• _Instrucciones_
[a] Según el fragmento de lectura, ¿qué le responde Jesús a Pedro?
[b] Transcriba del fragmento de lectura el pasaje que va desde "Laura: Es que" hasta "estar con ella.".

• _Fragmento de lectura_
....................

El Señor, toma la condición de esclavo de los hombres. ¡Mi esclavo! Para, haciéndose servidor de los hombres, hacernos a nosotros dioses. Si Dios sirve al hombre, los hombres adquieren dignidad de dioses. Somos totalmente indignos y eso es lo que experimenta Pedro, pero Él quiere hacernos dignos y es lo que le responde Jesús: «Si no te lavo, no tienes parte conmigo».
El Señor conquista mi corazón a base de entregarse y entregarse, y más y más… Su entrega se hace irresistible a mi corazón, hasta que lo doblega. Es como la fuerza de la gravedad del Amor. Tanto me ama, tanto se entrega, tanto se somete, tan grande es Su sacrificio, que no puedo evitar enloquecer por Él. ¿Y qué me pide a cambio? Que le ame amando a mi esposo, que le sirva como Él me ha servido a mí. ¿Porque se lo merece? No. Porque Dios ha querido hacerlo merecedor de Su entrega a través de mí. Así ama Dios. ¡Brutal! Un amor ¡Incontestable!

Aterrizado a la vida matrimonial:

Laura: Es que siento que mi esposo me ama poco.
Matrimonio Tutor: Pues entrégate tú más.
Laura: ¿Y él?
Matrimonio Tutor: Derrite su corazón a base de tu entrega. Es lo que el Señor quiere darle a través de ti. Él quiere manifestar Su amor a través de ti.
Juanjo (esposo de Laura): Es que está todo el día corrigiéndome. Nada le parece bien.
Matrimonio Tutor: Pues ámale tú más. Demuéstrale que ella es lo más importante para ti.
Juanjo: Es que su actitud hace que me distancie de ella, que se me quiten las ganas de estar con ella.
Matrimonio Tutor: Eso es porque tienes que entregarte más. Tienes que conquistar su corazón a base de entregarte tú. Así quiere el Señor conquistar su corazón, así conquista el tuyo.
Haced vuestro amor ¡Incontestable!

Madre,

Tú estuviste junto al Maestro del Amor. Tú aprendiste a amar en primera fila. Haz lo que tengas que hacer en nosotros, pero enséñanos a amar como Él. Alabado sea el Señor que ha conquistado mi corazón “por goleada”.

....................

Datos almacenados
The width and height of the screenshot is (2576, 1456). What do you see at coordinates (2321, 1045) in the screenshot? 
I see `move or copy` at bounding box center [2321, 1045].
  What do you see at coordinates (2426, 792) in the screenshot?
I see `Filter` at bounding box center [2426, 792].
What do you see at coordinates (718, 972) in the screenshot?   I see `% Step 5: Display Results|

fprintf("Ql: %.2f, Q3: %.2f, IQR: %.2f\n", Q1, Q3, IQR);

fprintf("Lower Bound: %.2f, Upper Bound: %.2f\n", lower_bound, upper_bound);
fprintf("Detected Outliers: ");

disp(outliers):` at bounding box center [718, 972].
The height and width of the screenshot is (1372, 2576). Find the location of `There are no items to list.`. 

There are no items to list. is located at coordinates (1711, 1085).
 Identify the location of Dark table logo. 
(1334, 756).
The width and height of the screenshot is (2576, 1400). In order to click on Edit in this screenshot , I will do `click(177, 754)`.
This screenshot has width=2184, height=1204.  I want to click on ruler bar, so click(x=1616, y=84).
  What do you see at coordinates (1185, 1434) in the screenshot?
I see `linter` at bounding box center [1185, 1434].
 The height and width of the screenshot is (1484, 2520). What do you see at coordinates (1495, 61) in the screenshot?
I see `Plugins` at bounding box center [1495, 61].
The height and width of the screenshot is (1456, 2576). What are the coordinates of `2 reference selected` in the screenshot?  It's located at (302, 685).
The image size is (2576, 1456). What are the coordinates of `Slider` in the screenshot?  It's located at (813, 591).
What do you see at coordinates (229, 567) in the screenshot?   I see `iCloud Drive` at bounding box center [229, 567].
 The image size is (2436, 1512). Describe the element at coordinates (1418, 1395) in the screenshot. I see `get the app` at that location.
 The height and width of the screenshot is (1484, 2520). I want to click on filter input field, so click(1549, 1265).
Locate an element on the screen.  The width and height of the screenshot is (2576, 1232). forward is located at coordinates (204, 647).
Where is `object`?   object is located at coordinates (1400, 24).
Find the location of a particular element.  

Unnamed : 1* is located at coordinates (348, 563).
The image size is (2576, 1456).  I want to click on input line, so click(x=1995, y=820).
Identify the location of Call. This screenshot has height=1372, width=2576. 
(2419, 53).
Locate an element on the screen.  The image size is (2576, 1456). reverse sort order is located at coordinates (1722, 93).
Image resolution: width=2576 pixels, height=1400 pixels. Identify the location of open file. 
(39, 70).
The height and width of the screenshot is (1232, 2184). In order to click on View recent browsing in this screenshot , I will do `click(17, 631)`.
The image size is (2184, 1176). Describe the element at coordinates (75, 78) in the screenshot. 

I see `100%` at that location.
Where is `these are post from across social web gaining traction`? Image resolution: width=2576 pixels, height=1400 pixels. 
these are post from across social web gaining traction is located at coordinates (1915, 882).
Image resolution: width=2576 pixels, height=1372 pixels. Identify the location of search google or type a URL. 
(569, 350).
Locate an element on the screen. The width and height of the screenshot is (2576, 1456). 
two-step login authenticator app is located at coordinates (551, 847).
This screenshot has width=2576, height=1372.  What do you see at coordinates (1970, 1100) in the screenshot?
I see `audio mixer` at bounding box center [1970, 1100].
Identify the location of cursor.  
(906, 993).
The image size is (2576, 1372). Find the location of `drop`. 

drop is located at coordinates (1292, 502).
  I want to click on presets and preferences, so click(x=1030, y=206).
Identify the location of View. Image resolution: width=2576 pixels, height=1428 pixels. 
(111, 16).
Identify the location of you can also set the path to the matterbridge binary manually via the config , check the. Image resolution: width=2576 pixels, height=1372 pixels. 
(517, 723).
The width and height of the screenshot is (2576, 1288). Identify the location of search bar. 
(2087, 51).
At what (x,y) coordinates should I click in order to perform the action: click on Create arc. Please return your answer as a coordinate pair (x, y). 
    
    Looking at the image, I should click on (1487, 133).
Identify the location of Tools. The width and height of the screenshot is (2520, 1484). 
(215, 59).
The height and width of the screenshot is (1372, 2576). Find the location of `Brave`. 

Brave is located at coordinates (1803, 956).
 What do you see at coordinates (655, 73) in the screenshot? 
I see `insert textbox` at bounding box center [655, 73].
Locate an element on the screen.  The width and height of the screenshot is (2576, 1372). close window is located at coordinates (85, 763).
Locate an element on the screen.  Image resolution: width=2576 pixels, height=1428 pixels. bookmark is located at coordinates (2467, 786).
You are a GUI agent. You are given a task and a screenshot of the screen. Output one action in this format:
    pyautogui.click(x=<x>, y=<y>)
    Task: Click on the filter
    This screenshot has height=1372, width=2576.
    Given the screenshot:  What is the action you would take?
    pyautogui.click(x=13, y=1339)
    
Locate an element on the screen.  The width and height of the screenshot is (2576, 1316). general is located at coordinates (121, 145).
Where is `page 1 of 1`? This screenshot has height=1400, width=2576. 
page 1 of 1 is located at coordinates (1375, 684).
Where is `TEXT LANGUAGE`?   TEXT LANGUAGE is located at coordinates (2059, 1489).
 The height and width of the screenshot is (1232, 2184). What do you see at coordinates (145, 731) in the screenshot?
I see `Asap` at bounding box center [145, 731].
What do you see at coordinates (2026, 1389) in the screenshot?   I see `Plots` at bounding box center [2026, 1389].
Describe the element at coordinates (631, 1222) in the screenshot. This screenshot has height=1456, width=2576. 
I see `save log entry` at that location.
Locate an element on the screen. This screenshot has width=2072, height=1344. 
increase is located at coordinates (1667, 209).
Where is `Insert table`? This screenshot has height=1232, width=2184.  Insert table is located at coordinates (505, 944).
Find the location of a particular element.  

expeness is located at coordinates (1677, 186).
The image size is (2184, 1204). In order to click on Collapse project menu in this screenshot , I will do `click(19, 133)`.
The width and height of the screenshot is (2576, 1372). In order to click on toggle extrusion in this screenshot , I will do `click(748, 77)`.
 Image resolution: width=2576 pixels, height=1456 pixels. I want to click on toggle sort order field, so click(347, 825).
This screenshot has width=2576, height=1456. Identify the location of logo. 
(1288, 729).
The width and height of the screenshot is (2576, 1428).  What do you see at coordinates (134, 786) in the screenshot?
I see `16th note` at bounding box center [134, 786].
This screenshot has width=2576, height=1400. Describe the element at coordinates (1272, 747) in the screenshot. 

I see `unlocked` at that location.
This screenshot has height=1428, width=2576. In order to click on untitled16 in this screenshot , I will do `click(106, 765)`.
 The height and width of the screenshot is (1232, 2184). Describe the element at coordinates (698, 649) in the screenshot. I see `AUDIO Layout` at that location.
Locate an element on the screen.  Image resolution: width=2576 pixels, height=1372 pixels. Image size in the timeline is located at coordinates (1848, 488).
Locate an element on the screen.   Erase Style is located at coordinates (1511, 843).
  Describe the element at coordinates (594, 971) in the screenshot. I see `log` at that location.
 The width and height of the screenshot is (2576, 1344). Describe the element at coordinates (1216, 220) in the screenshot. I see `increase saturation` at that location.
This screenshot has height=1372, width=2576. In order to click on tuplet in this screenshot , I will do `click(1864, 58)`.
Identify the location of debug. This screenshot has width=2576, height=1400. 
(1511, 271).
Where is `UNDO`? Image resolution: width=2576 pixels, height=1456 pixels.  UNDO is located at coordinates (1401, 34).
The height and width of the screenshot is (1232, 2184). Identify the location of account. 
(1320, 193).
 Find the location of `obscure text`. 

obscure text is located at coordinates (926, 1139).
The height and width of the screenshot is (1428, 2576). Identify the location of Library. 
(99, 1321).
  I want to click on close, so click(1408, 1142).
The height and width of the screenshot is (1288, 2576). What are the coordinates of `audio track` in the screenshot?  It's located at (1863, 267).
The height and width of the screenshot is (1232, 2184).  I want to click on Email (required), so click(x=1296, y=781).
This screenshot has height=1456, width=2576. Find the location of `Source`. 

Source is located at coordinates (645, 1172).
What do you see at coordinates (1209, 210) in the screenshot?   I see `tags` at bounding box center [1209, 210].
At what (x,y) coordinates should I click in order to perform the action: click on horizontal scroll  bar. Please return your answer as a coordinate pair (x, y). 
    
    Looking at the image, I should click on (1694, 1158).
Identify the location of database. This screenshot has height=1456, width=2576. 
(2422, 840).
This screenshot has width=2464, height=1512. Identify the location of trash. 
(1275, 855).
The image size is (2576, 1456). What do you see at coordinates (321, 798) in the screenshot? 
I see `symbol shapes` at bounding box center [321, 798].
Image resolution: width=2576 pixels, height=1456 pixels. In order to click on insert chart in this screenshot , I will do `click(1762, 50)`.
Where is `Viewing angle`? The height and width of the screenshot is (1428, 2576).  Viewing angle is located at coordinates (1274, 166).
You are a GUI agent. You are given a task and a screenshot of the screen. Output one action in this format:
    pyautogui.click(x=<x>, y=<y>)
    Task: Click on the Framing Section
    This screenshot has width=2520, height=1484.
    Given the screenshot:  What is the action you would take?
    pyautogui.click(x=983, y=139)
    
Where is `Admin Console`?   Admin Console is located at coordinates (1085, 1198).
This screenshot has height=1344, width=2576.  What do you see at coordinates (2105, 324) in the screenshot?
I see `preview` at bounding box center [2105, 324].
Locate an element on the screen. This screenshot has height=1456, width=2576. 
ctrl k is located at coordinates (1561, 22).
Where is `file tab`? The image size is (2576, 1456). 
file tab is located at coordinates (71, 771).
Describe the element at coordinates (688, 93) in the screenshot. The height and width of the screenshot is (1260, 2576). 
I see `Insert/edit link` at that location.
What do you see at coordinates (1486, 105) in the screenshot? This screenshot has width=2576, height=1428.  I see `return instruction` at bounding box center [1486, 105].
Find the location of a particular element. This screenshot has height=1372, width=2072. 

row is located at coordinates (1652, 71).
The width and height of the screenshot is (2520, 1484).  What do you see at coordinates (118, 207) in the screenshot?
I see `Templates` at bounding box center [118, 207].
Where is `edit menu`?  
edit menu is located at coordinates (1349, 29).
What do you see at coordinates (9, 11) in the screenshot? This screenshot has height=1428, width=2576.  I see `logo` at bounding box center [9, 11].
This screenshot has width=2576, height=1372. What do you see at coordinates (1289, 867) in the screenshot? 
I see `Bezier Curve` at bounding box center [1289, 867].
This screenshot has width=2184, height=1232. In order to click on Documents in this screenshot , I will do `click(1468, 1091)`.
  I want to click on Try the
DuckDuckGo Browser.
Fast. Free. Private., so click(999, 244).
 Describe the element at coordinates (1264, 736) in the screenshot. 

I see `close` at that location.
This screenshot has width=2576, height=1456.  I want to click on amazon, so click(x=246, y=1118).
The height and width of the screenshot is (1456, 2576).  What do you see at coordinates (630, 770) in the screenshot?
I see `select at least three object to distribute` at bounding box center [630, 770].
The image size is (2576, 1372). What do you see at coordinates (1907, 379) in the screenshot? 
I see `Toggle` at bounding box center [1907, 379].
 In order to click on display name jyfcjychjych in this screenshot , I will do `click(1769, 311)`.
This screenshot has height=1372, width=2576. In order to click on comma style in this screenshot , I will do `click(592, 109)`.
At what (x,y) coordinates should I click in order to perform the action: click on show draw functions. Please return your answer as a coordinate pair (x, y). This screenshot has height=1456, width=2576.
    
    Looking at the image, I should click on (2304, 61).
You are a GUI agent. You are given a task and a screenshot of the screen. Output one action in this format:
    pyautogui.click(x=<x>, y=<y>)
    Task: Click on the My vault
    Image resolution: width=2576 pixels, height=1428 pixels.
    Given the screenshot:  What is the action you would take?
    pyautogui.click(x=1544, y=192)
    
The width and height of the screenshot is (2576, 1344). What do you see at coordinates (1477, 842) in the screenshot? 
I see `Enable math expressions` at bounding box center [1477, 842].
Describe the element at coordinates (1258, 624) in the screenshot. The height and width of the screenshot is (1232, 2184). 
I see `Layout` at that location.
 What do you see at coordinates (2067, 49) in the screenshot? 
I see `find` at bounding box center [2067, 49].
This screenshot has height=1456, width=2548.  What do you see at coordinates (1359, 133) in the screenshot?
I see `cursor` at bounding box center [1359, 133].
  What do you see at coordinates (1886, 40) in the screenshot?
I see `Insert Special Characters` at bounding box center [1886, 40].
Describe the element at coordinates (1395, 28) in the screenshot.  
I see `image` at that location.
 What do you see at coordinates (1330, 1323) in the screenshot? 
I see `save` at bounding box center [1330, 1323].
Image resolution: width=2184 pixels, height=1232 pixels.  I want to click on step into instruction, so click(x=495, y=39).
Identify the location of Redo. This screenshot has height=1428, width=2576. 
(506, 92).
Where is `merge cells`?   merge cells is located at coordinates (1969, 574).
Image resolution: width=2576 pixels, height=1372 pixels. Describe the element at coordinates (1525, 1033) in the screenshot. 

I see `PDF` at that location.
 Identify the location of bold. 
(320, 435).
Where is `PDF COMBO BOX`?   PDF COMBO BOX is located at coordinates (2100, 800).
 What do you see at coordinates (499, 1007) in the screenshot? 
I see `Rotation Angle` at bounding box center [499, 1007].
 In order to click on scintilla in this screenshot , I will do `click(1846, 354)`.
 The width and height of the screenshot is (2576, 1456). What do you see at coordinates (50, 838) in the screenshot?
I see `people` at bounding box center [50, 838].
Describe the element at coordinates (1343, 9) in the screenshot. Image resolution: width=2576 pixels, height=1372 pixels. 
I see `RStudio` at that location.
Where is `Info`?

....................

• _Respuestas_
[a] Le responde: «Si no te lavo, no tienes parte conmigo».

[b]
Laura: Es que siento que mi esposo me ama poco.
Matrimonio Tutor: Pues entrégate tú más.
Laura: ¿Y él?
Matrimonio Tutor: Derrite su corazón a base de tu entrega. Es lo que el Señor quiere darle a través de ti. Él quiere manifestar Su amor a través de ti.
Juanjo (esposo de Laura): Es que está todo el día corrigiéndome. Nada le parece bien.
Matrimonio Tutor: Pues ámale tú más. Demuéstrale que ella es lo más importante para ti.
Juanjo: Es que su actitud hace que me distancie de ella, que se me quiten las ganas de estar con ella.